▶ [WHAT TO WORK ON] Every record, from the first to the last, is to be printed again exactly.

BEGIN DATA EXTRACT

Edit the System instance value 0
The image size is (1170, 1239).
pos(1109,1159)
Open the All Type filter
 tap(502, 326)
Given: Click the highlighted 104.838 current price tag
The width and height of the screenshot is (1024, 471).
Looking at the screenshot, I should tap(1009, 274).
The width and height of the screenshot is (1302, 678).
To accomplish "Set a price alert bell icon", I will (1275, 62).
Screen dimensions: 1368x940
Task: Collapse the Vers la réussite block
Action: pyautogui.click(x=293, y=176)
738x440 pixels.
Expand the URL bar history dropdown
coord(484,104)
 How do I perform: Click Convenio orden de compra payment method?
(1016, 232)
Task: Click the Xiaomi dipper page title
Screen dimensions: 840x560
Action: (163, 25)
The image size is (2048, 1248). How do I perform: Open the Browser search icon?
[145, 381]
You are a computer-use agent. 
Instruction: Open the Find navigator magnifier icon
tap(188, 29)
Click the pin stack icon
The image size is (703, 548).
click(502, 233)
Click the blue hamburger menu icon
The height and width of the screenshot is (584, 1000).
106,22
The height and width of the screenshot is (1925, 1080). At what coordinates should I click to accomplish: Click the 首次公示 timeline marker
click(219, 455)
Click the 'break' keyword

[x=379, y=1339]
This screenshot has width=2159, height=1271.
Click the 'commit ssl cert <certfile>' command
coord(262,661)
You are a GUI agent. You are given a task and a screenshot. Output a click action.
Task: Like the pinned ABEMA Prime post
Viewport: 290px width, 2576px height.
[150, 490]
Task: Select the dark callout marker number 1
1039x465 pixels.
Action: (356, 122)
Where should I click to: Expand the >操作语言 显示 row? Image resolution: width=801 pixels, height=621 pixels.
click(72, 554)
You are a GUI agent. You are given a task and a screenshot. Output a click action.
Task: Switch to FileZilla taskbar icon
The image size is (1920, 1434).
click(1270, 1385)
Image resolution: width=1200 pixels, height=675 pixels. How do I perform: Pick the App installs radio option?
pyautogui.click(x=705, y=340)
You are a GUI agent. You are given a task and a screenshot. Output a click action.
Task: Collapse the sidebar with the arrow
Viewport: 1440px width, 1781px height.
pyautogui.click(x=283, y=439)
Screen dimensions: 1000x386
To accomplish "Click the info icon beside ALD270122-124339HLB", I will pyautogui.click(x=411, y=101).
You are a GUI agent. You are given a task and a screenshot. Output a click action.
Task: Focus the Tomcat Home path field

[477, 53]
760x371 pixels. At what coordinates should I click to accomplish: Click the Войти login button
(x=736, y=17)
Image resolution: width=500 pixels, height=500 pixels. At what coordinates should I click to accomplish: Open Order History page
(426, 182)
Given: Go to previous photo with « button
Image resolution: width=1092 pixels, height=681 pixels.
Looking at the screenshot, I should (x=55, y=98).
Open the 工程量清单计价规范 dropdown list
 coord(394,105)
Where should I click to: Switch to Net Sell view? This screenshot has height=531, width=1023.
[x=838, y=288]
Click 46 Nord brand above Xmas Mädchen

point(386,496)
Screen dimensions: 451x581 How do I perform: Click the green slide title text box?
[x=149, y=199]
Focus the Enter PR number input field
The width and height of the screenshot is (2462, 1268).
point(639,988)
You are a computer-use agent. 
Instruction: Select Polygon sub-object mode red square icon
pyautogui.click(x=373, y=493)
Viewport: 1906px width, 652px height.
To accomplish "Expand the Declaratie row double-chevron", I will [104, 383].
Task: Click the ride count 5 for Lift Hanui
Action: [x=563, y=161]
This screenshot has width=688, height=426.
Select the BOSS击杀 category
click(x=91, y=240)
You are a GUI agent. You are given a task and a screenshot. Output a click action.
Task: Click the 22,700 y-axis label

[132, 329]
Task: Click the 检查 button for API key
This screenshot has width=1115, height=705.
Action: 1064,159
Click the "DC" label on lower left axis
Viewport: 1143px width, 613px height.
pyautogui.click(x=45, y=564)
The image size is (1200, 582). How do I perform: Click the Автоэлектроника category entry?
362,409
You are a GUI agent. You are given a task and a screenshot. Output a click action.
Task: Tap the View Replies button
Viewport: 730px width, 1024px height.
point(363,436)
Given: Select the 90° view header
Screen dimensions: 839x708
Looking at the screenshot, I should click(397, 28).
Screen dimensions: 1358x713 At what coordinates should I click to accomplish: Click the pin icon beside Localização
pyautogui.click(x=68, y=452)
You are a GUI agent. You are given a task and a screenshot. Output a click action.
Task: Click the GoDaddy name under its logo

END DATA EXTRACT

▶ [THE ANSWER]
Edit the System instance value 0
The image size is (1170, 1239).
pos(1109,1159)
Open the All Type filter
 tap(502, 326)
Given: Click the highlighted 104.838 current price tag
The width and height of the screenshot is (1024, 471).
Looking at the screenshot, I should tap(1009, 274).
The width and height of the screenshot is (1302, 678).
To accomplish "Set a price alert bell icon", I will (1275, 62).
Screen dimensions: 1368x940
Task: Collapse the Vers la réussite block
Action: pyautogui.click(x=293, y=176)
738x440 pixels.
Expand the URL bar history dropdown
coord(484,104)
 How do I perform: Click Convenio orden de compra payment method?
(1016, 232)
Task: Click the Xiaomi dipper page title
Screen dimensions: 840x560
Action: (163, 25)
The image size is (2048, 1248). How do I perform: Open the Browser search icon?
[145, 381]
You are a computer-use agent. 
Instruction: Open the Find navigator magnifier icon
tap(188, 29)
Click the pin stack icon
The image size is (703, 548).
click(502, 233)
Click the blue hamburger menu icon
The height and width of the screenshot is (584, 1000).
106,22
The height and width of the screenshot is (1925, 1080). At what coordinates should I click to accomplish: Click the 首次公示 timeline marker
click(219, 455)
Click the 'break' keyword

[x=379, y=1339]
This screenshot has width=2159, height=1271.
Click the 'commit ssl cert <certfile>' command
coord(262,661)
You are a GUI agent. You are given a task and a screenshot. Output a click action.
Task: Like the pinned ABEMA Prime post
Viewport: 290px width, 2576px height.
[150, 490]
Task: Select the dark callout marker number 1
1039x465 pixels.
Action: (356, 122)
Where should I click to: Expand the >操作语言 显示 row? Image resolution: width=801 pixels, height=621 pixels.
click(72, 554)
You are a GUI agent. You are given a task and a screenshot. Output a click action.
Task: Switch to FileZilla taskbar icon
The image size is (1920, 1434).
click(1270, 1385)
Image resolution: width=1200 pixels, height=675 pixels. How do I perform: Pick the App installs radio option?
pyautogui.click(x=705, y=340)
You are a GUI agent. You are given a task and a screenshot. Output a click action.
Task: Collapse the sidebar with the arrow
Viewport: 1440px width, 1781px height.
pyautogui.click(x=283, y=439)
Screen dimensions: 1000x386
To accomplish "Click the info icon beside ALD270122-124339HLB", I will pyautogui.click(x=411, y=101).
You are a GUI agent. You are given a task and a screenshot. Output a click action.
Task: Focus the Tomcat Home path field

[477, 53]
760x371 pixels. At what coordinates should I click to accomplish: Click the Войти login button
(x=736, y=17)
Image resolution: width=500 pixels, height=500 pixels. At what coordinates should I click to accomplish: Open Order History page
(426, 182)
Given: Go to previous photo with « button
Image resolution: width=1092 pixels, height=681 pixels.
Looking at the screenshot, I should (x=55, y=98).
Open the 工程量清单计价规范 dropdown list
 coord(394,105)
Where should I click to: Switch to Net Sell view? This screenshot has height=531, width=1023.
[x=838, y=288]
Click 46 Nord brand above Xmas Mädchen

point(386,496)
Screen dimensions: 451x581 How do I perform: Click the green slide title text box?
[x=149, y=199]
Focus the Enter PR number input field
The width and height of the screenshot is (2462, 1268).
point(639,988)
You are a computer-use agent. 
Instruction: Select Polygon sub-object mode red square icon
pyautogui.click(x=373, y=493)
Viewport: 1906px width, 652px height.
To accomplish "Expand the Declaratie row double-chevron", I will [104, 383].
Task: Click the ride count 5 for Lift Hanui
Action: [x=563, y=161]
This screenshot has width=688, height=426.
Select the BOSS击杀 category
click(x=91, y=240)
You are a GUI agent. You are given a task and a screenshot. Output a click action.
Task: Click the 22,700 y-axis label

[132, 329]
Task: Click the 检查 button for API key
This screenshot has width=1115, height=705.
Action: 1064,159
Click the "DC" label on lower left axis
Viewport: 1143px width, 613px height.
pyautogui.click(x=45, y=564)
The image size is (1200, 582). How do I perform: Click the Автоэлектроника category entry?
362,409
You are a GUI agent. You are given a task and a screenshot. Output a click action.
Task: Tap the View Replies button
Viewport: 730px width, 1024px height.
point(363,436)
Given: Select the 90° view header
Screen dimensions: 839x708
Looking at the screenshot, I should click(397, 28).
Screen dimensions: 1358x713 At what coordinates should I click to accomplish: Click the pin icon beside Localização
pyautogui.click(x=68, y=452)
You are a GUI agent. You are given a task and a screenshot. Output a click action.
Task: Click the GoDaddy name under its logo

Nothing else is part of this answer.